• **WHAT TO WORK ON**
Copy out each line below containing "green".

Stored data entries
···
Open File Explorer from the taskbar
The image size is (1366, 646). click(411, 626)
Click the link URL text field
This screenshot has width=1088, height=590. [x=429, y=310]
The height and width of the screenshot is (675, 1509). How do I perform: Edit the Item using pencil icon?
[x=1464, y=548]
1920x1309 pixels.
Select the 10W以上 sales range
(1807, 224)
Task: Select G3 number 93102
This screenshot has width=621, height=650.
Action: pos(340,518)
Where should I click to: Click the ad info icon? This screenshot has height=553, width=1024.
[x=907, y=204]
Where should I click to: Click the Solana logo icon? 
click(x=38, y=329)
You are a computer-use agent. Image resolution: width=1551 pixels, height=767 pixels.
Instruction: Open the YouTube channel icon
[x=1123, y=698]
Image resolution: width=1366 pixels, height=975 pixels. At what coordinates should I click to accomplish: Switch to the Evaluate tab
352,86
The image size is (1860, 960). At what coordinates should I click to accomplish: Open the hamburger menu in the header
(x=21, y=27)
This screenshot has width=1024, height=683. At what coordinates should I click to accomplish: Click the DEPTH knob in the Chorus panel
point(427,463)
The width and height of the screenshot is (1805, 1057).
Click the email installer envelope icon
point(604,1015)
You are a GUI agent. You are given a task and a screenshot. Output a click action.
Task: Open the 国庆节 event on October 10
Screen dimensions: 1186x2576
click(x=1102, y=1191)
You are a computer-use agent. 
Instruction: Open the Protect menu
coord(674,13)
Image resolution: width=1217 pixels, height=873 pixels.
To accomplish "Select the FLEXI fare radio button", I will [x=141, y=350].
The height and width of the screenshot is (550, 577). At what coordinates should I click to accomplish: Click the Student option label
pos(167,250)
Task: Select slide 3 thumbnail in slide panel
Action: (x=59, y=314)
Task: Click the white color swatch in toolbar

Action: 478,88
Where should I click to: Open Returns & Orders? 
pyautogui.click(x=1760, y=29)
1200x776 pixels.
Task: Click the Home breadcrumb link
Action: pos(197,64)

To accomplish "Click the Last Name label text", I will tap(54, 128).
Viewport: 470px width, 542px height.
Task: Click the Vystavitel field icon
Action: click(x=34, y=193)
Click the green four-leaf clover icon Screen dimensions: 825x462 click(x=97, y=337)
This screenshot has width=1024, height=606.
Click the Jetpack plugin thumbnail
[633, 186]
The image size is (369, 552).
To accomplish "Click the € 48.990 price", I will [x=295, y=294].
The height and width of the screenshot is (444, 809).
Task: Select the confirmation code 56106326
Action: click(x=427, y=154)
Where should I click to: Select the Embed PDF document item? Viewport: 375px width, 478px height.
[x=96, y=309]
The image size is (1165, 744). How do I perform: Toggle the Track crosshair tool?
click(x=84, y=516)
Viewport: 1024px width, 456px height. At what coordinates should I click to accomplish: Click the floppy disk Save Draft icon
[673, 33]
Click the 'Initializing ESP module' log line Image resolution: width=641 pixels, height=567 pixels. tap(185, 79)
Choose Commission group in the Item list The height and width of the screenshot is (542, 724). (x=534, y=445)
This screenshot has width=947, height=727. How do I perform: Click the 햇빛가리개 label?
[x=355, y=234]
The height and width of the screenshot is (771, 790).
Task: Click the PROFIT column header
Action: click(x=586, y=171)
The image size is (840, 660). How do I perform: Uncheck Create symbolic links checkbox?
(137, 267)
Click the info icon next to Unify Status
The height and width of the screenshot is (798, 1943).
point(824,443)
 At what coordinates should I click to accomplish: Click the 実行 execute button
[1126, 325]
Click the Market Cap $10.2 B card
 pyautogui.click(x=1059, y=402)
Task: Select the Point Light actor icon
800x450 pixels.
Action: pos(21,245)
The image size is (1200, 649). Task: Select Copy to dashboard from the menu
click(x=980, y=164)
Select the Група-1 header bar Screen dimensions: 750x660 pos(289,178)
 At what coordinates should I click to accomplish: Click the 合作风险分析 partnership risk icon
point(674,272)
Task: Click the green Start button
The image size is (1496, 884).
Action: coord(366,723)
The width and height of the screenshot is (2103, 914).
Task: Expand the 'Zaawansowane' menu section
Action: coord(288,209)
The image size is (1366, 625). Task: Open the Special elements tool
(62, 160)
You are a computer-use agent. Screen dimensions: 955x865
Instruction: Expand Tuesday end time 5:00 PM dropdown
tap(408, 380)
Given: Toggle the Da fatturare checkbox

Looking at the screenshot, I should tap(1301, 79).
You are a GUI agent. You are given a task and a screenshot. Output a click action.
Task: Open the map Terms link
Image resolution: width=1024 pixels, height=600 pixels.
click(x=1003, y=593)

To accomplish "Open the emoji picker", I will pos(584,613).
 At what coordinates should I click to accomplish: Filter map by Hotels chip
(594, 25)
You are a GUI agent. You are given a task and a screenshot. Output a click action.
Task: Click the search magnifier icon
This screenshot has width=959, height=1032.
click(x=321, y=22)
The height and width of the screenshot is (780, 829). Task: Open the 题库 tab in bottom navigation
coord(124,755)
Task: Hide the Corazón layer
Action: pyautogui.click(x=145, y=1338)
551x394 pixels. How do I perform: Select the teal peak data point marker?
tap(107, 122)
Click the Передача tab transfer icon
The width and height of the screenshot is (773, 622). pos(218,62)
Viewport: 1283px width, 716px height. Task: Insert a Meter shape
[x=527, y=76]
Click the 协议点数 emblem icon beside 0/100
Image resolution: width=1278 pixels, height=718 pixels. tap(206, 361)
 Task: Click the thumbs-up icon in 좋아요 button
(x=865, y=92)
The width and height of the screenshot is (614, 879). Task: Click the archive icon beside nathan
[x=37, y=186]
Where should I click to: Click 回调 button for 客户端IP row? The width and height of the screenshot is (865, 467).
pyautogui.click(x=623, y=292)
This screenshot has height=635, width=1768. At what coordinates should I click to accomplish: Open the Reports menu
···
• **RESPONSE TO THIS EXERCISE**
Click the green four-leaf clover icon Screen dimensions: 825x462 click(x=97, y=337)
Task: Click the green Start button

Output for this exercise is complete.